Un futuro para niños que mueren de hambre

En muchas zonas de África los padres luchan para poner suficiente comida a la mesa para que sus niños no mueran de hambre pero no les queda nada para comprar medicinas o pagar la escuela, con su falta de recursos una dieta equilibrada es impensable.

La desforestación provocado por las técnicas tradicionales de agricultura aumenta la desertificación y aumenta la intensidad de muchas de las grandes crisis humanitarias en África. Pero, ¿qué pasaría si pudiéramos dar de comer a la gente y a la vez proteger al medio ambiente y además permitirles el lujo de enviar a sus hijos a la escuela, comprar medicamentos e incluso pensar en una dieta más equilibrada?
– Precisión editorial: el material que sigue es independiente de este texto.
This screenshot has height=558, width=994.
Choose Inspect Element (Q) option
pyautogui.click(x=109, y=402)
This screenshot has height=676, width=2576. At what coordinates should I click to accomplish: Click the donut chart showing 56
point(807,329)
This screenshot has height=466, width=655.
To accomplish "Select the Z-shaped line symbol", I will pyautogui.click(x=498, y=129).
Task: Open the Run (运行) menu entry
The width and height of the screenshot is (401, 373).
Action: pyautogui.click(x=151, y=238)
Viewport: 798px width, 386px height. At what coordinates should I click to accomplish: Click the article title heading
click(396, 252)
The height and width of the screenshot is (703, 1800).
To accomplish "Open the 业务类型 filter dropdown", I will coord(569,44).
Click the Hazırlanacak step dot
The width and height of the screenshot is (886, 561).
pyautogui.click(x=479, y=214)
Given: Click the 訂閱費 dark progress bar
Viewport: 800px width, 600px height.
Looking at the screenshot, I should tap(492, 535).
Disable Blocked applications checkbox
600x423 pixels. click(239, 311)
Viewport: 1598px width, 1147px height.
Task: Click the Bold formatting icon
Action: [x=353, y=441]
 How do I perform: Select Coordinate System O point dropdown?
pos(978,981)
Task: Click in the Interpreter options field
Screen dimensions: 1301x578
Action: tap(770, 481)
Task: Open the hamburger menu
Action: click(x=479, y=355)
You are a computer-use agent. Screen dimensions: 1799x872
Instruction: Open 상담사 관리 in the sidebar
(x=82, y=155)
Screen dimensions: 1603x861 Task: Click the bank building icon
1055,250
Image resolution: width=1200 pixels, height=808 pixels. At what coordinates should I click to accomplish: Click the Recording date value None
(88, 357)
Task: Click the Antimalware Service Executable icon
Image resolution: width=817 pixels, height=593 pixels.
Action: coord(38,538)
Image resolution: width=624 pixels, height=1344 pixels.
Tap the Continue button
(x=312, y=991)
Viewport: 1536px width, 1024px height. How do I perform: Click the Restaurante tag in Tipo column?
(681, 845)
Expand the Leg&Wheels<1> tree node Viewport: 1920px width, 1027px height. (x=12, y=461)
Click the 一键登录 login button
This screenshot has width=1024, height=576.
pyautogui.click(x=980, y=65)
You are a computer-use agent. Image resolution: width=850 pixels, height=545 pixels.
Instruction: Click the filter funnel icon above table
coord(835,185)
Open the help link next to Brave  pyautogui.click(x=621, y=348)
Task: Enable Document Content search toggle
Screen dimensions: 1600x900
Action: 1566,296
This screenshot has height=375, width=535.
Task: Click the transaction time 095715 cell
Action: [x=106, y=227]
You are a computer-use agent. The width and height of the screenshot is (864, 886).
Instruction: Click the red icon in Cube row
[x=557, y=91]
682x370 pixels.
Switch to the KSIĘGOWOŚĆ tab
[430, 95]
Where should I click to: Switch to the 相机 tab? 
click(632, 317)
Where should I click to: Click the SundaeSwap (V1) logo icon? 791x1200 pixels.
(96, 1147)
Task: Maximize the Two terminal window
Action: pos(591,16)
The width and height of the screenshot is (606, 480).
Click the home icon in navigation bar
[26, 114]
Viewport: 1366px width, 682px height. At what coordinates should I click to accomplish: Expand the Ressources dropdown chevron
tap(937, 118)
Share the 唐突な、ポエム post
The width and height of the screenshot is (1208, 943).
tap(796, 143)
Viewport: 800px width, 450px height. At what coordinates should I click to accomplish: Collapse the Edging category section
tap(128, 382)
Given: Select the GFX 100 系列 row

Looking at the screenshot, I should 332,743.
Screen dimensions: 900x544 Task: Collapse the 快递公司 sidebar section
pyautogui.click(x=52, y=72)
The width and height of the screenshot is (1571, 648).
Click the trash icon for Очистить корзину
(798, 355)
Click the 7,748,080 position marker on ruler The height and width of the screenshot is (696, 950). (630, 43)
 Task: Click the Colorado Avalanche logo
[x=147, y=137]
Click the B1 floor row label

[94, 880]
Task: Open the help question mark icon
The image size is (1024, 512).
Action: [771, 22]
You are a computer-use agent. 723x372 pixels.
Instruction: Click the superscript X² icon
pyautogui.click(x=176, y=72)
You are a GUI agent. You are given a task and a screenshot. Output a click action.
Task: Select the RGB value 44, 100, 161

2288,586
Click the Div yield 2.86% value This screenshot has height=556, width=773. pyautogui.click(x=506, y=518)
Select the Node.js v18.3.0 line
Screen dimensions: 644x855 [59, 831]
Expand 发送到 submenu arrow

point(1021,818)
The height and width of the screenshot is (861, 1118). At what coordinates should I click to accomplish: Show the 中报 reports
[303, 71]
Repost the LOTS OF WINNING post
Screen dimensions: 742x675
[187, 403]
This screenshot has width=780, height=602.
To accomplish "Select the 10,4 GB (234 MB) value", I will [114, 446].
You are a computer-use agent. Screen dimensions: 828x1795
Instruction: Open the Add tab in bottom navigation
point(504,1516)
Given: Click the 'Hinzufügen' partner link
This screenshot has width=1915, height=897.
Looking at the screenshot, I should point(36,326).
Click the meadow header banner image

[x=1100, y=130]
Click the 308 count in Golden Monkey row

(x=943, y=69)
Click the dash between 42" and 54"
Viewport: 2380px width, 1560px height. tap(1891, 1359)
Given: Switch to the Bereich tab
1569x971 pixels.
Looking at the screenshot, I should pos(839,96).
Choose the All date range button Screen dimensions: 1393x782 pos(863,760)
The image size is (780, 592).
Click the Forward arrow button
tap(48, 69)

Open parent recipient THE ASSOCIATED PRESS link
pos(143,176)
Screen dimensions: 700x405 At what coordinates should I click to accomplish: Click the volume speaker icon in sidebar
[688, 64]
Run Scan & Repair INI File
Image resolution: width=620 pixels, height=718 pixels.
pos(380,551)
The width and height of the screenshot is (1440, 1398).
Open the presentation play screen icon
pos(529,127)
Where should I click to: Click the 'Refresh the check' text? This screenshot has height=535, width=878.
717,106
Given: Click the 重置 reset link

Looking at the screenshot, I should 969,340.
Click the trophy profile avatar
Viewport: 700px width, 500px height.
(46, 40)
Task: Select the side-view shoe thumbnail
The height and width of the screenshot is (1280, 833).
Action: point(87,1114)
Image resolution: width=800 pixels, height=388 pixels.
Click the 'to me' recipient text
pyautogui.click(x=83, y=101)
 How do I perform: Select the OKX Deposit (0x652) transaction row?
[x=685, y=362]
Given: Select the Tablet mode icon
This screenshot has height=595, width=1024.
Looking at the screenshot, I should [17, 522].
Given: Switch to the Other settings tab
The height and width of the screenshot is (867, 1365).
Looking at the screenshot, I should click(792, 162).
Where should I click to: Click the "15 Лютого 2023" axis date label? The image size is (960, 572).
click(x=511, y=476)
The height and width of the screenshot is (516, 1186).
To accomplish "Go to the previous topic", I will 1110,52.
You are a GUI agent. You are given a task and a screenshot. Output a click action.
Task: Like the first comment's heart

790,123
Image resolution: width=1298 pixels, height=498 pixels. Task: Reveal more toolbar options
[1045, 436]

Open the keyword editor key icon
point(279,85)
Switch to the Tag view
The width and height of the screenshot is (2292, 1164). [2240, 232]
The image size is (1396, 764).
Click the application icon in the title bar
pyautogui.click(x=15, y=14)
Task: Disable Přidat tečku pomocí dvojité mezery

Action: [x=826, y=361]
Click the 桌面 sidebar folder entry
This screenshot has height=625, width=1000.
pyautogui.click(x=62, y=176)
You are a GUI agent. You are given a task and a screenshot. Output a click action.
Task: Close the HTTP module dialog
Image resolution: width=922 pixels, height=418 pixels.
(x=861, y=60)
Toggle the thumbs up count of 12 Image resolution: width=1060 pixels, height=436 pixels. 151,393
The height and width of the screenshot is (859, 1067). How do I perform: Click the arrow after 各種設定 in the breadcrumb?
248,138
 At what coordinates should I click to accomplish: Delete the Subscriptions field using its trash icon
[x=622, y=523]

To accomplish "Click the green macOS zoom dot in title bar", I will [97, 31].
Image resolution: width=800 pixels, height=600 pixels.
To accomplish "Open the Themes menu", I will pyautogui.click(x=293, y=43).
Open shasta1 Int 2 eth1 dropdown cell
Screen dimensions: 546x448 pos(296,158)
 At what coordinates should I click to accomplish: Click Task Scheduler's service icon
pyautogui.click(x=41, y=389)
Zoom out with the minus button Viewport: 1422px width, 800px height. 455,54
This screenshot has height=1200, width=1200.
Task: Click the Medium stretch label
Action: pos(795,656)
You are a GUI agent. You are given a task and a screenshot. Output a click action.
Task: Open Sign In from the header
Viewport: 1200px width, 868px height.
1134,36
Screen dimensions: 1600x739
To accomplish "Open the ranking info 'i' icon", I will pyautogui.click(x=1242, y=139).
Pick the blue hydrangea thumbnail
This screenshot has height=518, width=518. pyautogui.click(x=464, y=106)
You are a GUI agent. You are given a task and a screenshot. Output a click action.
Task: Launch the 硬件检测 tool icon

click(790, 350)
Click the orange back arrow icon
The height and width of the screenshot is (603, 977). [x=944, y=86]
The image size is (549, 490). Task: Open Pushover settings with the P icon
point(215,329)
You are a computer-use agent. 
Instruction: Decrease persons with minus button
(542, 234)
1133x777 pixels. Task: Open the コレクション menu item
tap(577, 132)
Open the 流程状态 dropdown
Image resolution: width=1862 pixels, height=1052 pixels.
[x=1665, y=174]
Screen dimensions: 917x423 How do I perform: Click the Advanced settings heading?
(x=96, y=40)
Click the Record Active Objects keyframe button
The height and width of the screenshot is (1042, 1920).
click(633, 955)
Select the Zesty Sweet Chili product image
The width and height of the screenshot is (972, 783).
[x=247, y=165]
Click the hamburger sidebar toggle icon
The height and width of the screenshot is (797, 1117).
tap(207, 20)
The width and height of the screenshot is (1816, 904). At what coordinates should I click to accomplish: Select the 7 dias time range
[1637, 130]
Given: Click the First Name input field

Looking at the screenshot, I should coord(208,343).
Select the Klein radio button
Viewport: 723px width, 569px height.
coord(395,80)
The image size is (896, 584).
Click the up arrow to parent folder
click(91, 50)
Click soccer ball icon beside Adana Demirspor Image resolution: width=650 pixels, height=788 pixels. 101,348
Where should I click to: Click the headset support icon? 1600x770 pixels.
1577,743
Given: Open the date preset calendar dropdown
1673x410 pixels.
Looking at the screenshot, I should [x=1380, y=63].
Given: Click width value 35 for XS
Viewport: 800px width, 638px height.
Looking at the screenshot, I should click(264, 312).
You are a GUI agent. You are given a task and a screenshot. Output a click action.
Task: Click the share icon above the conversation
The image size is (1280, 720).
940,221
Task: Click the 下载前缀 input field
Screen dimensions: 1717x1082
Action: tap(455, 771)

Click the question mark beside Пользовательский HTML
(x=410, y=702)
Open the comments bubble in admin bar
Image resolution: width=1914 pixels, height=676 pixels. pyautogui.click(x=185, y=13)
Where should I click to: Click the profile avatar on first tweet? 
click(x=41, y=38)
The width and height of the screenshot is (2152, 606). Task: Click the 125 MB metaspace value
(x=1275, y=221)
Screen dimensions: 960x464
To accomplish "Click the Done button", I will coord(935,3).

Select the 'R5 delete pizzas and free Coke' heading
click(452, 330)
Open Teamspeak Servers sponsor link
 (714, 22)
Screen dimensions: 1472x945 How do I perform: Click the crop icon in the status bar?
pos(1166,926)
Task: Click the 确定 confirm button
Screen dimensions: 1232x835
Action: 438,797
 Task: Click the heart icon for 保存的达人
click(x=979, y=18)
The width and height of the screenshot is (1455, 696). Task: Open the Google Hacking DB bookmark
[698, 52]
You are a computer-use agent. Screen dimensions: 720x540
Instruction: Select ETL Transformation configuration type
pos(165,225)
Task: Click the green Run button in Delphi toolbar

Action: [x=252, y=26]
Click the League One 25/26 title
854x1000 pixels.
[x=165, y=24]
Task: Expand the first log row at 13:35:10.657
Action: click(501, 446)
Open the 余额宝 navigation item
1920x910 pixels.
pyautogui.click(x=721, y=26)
¿Suena como algo milagroso, no? Pues este milagro realmente ocurre en el programa de Agricultura Ecológica y Sostenible, dirigido por Eliphaz Essah un ciudadano de Benin, África Occidental que vive y trabaja en el buque Esperanza de África. Cada año forman a entre 30 y 50 educadores para ir enseñando nueva técnicas de agricultura a la gente local.

agri_students

El primer obstáculo para los educadores es hacer entender a la gente local los beneficios de una dieta equilibrada y hacerles saber que existen técnicas que pueden producir has 5 veces la cosecha de sus métodos tradicionales. Lo siguiente es hacerles pensar que con la sobre producción, pueden vender una parte para comprar otros alimentos, medicinas cuando se enferma su familia y hasta pagar la educación de sus hijos.

Luego queda la parte de enseñarles con clases prácticas, como poner en práctica estas nuevas técnicas de agricultura, rotando lo que plantan, utilizando productos naturales localmente disponibles para evitar el uso de fertilizantes y pesticidas artificiales, y por último como crear sistemas de riego que aprovechan cada gota de agua.

Proyecto de agricultura en Anatanario

El resultado es increíble y todos ganan. Los agricultores producen más cosecha, utilizando menos recursos y sin dañar al medio ambiente y lo mejor es que los participantes se emocionan tanto, que se convierten ellos mismos en embajadores, yendo a enseñar a todos a su alrededor una mejor manera para proporcionar comida y darle mucho más a sus familias.